问题
Below is a somewhat contrived example that get's at my eventual question...
I would like to use regex to uppercase the first character of a possessive noun. Let's say that I have a regular expression that (probably poorly) matches possessive nouns. ie...
### Regex explanation ###
# 1. match a word break
# 2. match a word-like character and capture in a group
# 3. lookahead for some more characters + the substring "'s"
>>> my_re = re.compile(r"\b(\w)(?=\w+'s)")
>>> re.search(my_re, "bruce's computer")
<_sre.SRE_Match object; span=(0, 1), match='b'>
>>> re.search(my_re, "bruce's computer").group(1)
'b'
For this example, it works as expected. So, I think that all have to do is call upper on the first group in sub and it should work, right?

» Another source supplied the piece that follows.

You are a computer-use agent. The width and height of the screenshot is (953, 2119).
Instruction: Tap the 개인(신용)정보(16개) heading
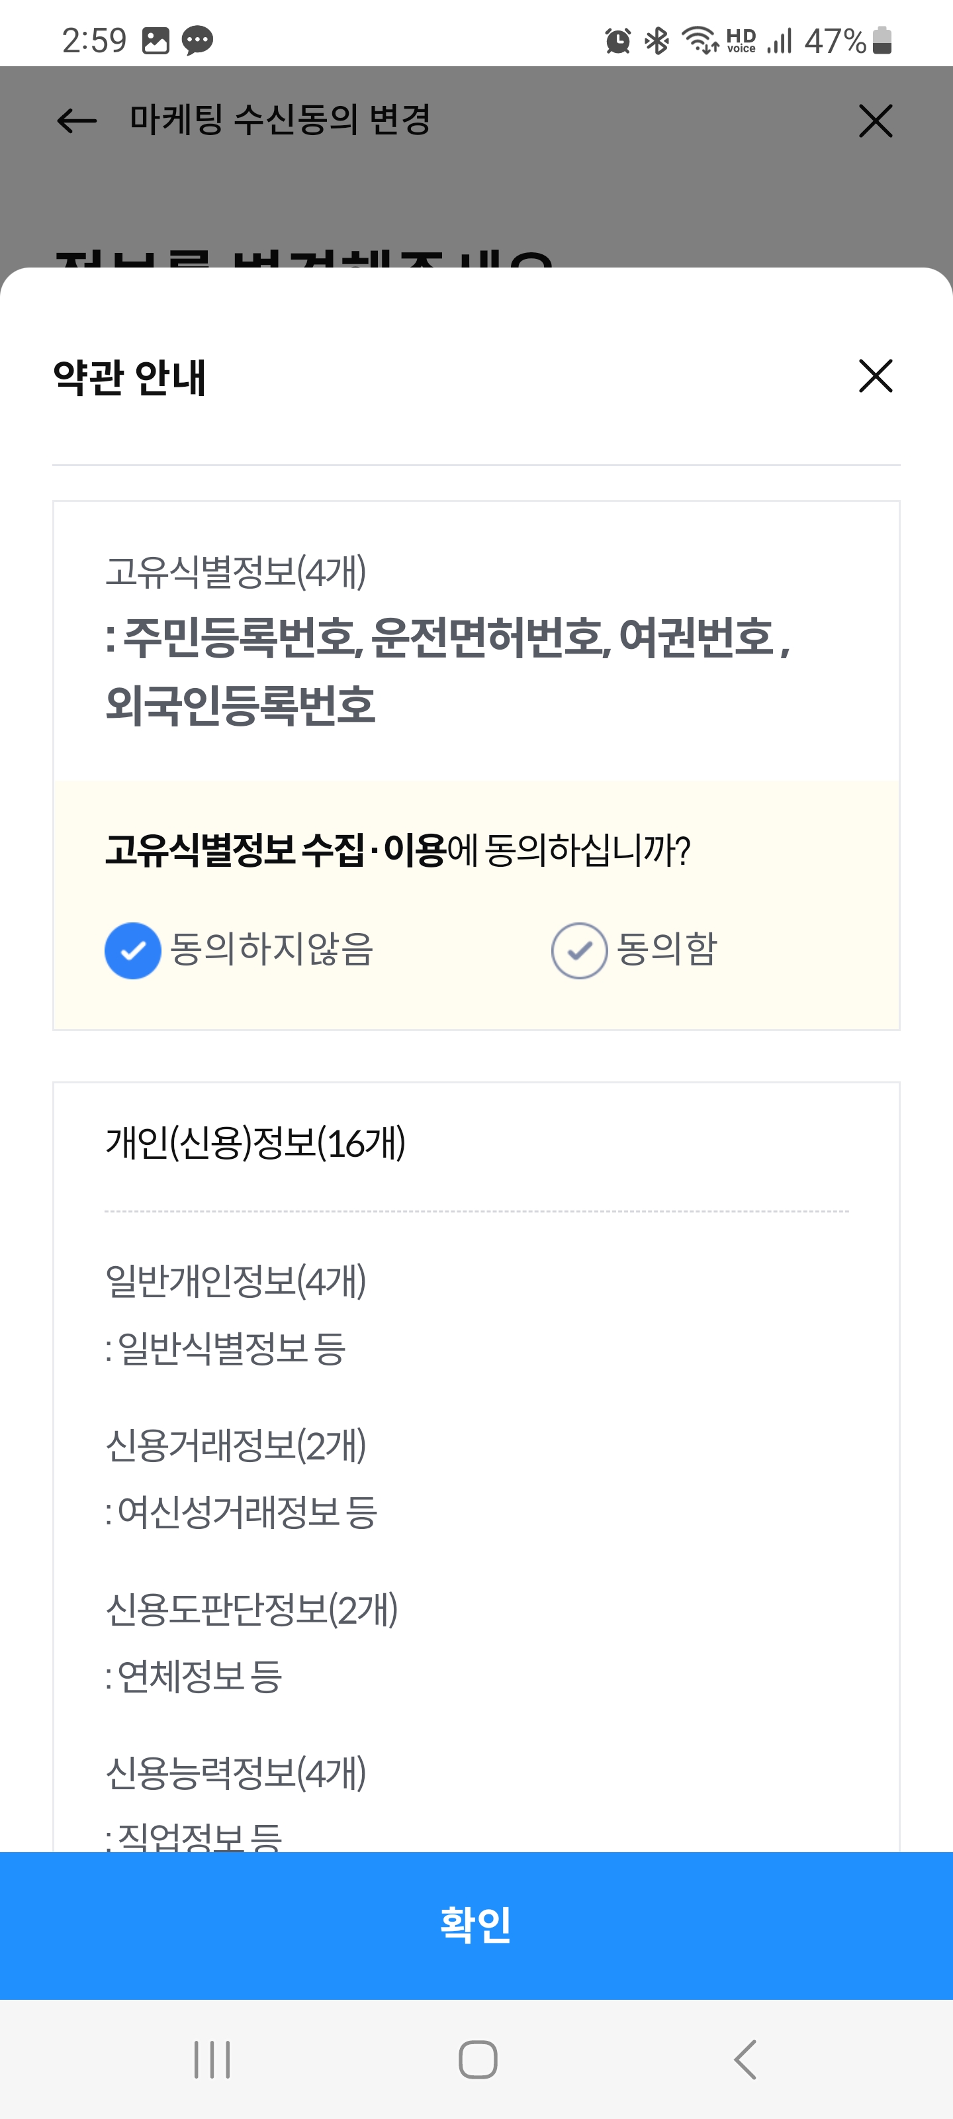click(x=256, y=1143)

>>> re.sub(my_re, r'\1'.upper(), "bruce's computer")
"bruce's computer"
This is not expected or obvious why it is not capital. After some research I find this in the re.sub documentation...

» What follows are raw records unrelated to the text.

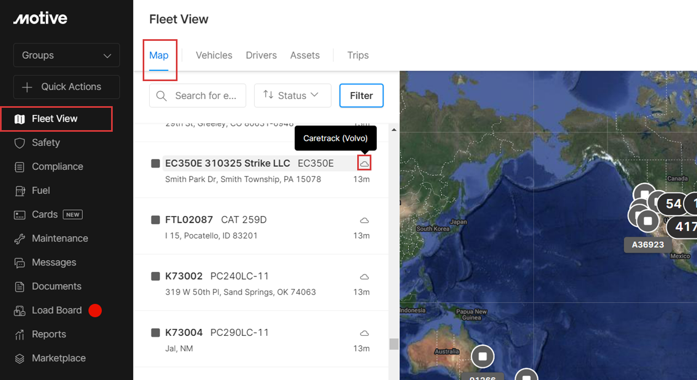Expand the Groups dropdown
Screen dimensions: 697x380
point(66,56)
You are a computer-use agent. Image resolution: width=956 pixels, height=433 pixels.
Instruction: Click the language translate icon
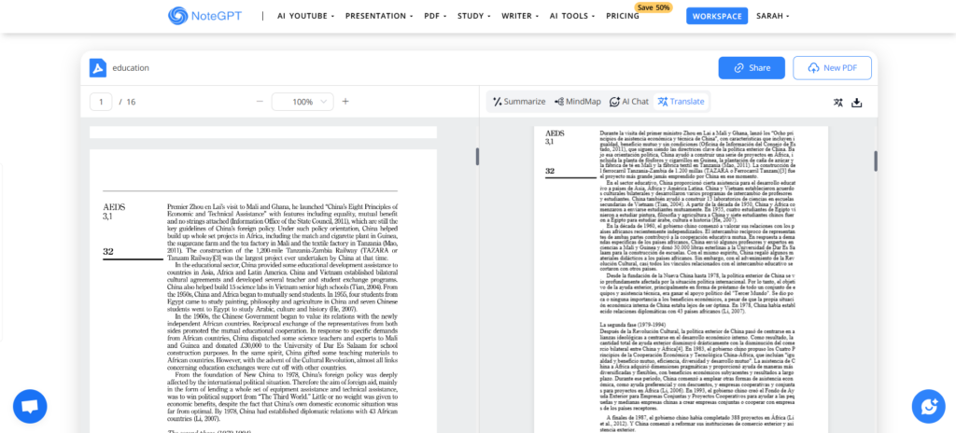[x=837, y=103]
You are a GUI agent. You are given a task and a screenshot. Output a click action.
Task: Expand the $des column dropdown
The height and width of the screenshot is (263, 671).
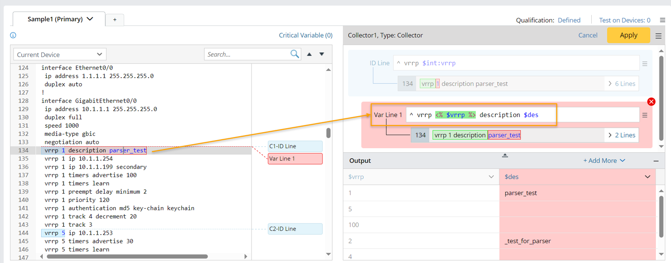[648, 177]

Return the string obtained by replacing the leftmost non-overlapping occurrences of the pattern in string by the replacement repl. repl can be either a string or a callable; if a string, backslash escapes in it are processed. If it is a callable, it's passed the match object and must return a replacement string to be used.
Indeed passing a callable does work...
>>> re.sub(my_re, lambda x: x.group(1).upper(), "bruce's computer")
"Bruce's computer"
Great. What I would like to understand is why does this work otherwise I won't remember how use the API correctly for this type of instance without looking it up. Any direction would be appreciated.
回答1:
Second argument can be string or a callable.
re.sub(my_re, r'\1'.upper(), "bruce's computer")
: you're passing a \1
string to the sub
function (upper or not, doesn't matter)
re.sub(my_re, lambda x: x.group(1).upper(), "bruce's computer")
: you're passing a callable, so the upper()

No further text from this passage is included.